▶ [Exercise requirements]: Whatever precedes the line containing "The height and" is not copied; that line and every line after it through the final one below are copied exactly, except pictures.

(Records excerpted from a collection)
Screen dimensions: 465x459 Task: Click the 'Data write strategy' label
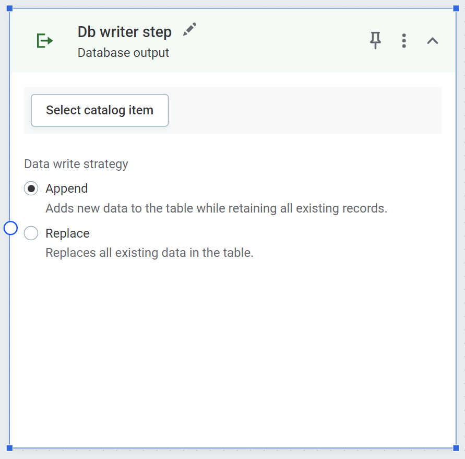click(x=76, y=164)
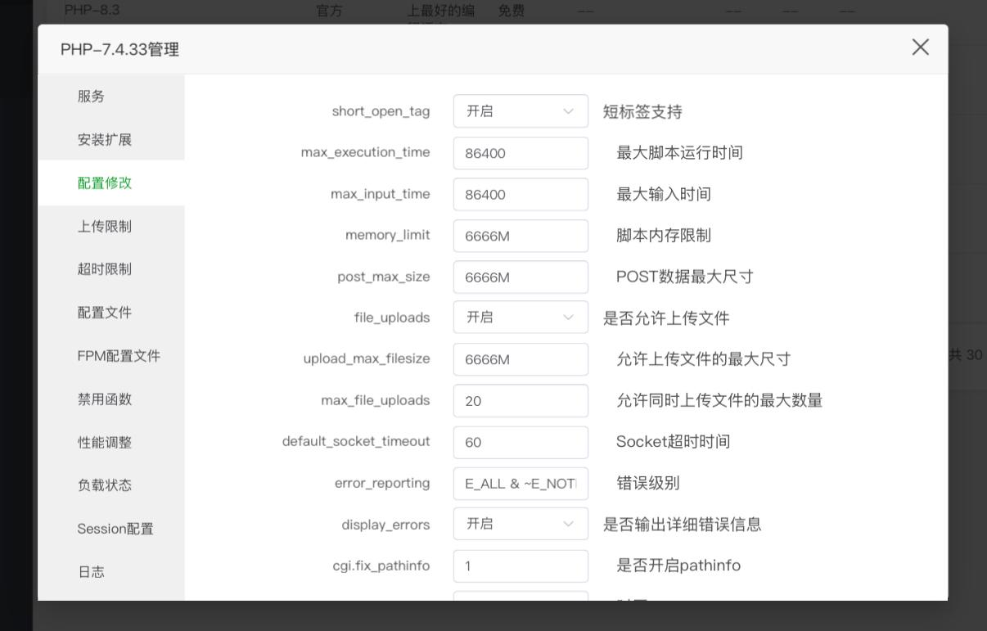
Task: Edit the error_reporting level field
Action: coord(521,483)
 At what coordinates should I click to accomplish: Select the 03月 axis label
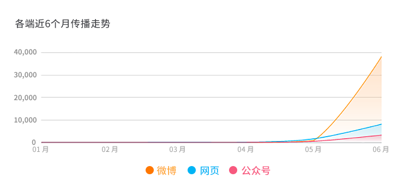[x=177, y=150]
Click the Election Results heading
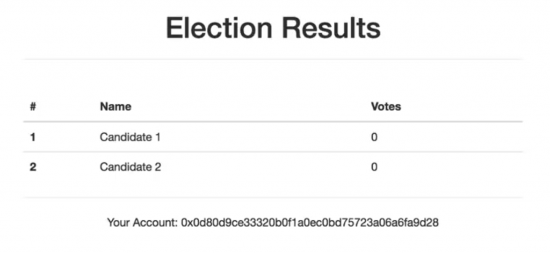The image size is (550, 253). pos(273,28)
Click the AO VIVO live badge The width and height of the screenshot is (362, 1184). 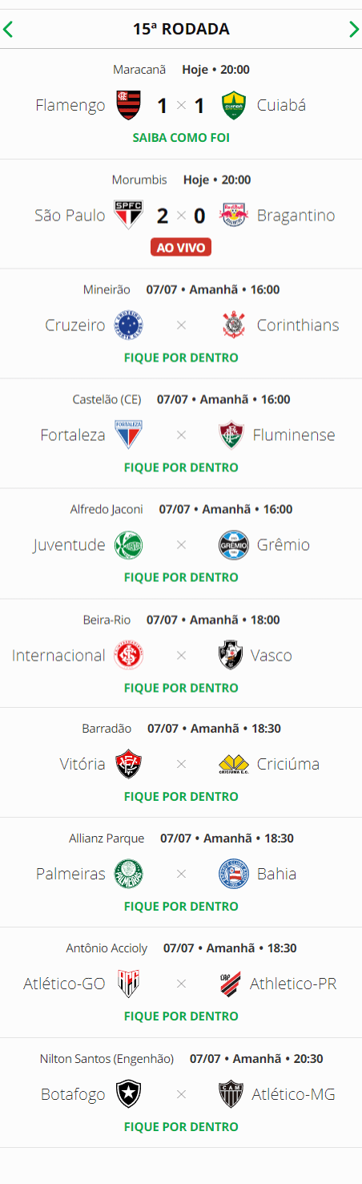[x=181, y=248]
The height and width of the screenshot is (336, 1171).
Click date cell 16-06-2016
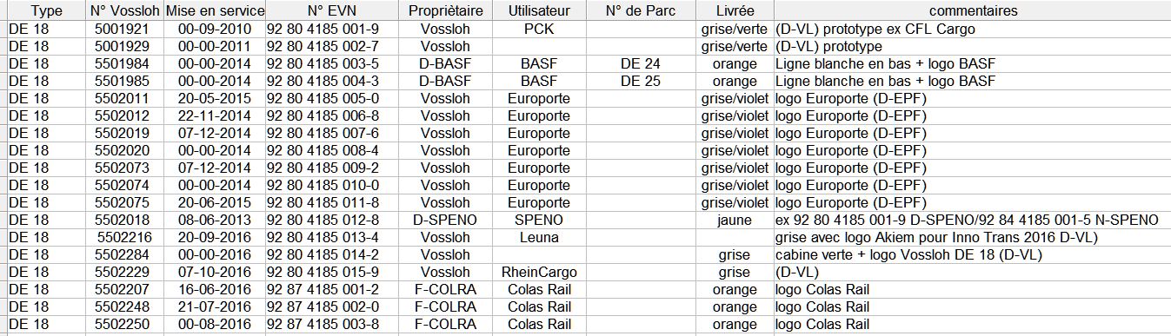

▶ [Answer section]:
The height and width of the screenshot is (336, 1171).
Click date cell 16-06-2016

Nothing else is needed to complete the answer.